**PASSAGE FOR REVIEW:**
● ● ● ● ●

May 8, is celebrated throughout the world as 'The Red Cross Day'. It marks the birthday of the founder of the Red Cross, Henry Dunant and highlights the role of its staff and volunteers in saving lives and assisting vulnerable communities around the world. For more than one hundred years, in all continents and practically every country in the world, during war time or in peace, the Red Cross has groups of millions of goodwill people. Henry Dunant's visionary idea based on his concept of Brotherhood of Man led to the formation of a committee of five in Geneva in February 1863. This committee which included Dunant, examined his idea and formulated the basis for calling the first international conference of the Red Cross in 1863 in Geneva.
In 1922, just after World War I, there was a general yearning for peace. In the Czech Republic and Slovakia - then one State, Czechoslovakia - the National Society proclaimed a three-day truce at Easter to promote peace. An eminent government leader of the time summed up the underlying aspirations of that initiative as follows: "Our Red Cross wants to prevent disease so that it will not be obliged to give care; it also wants to encourage our society to prevent wars rather than having to bear the serious consequences involved. We all know the importance of the moral potential it brings into being and extends to all sections of the community. If its annual action could take hold in the whole world, this would certainly be a major contribution to peace." This was an intimation of what was to become World Red Cross and Red Crescent Day.

● ● ● ● ●

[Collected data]
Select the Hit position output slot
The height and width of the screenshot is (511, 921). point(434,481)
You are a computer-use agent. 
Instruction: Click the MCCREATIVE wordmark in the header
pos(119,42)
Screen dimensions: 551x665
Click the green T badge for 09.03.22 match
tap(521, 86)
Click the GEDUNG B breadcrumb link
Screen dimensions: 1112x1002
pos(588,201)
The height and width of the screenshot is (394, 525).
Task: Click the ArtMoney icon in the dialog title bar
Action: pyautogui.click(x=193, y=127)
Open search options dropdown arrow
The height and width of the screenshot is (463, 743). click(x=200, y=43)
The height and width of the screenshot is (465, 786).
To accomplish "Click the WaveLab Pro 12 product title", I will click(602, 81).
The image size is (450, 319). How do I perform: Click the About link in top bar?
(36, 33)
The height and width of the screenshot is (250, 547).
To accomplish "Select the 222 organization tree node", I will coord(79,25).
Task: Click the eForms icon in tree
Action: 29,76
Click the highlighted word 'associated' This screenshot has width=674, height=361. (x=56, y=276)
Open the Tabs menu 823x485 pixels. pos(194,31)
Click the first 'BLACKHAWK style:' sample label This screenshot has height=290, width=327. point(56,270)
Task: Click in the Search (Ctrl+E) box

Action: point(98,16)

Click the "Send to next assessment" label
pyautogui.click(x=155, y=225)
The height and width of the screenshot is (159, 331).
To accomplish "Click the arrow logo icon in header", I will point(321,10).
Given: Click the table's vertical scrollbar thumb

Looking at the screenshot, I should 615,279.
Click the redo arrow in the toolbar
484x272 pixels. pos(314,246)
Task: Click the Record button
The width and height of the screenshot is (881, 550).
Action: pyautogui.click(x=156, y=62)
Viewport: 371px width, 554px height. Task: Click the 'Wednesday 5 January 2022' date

● ● ● ● ●

**ACTION ITEM:** Can you reproduce, word for word, the stretch of the Red Cross Day passage from "In 1922, just" through "Red Crescent Day."? The data has no connection to the Red Cross Day passage.

**RESULT OF THE EXERCISE:**
In 1922, just after World War I, there was a general yearning for peace. In the Czech Republic and Slovakia - then one State, Czechoslovakia - the National Society proclaimed a three-day truce at Easter to promote peace. An eminent government leader of the time summed up the underlying aspirations of that initiative as follows: "Our Red Cross wants to prevent disease so that it will not be obliged to give care; it also wants to encourage our society to prevent wars rather than having to bear the serious consequences involved. We all know the importance of the moral potential it brings into being and extends to all sections of the community. If its annual action could take hold in the whole world, this would certainly be a major contribution to peace." This was an intimation of what was to become World Red Cross and Red Crescent Day.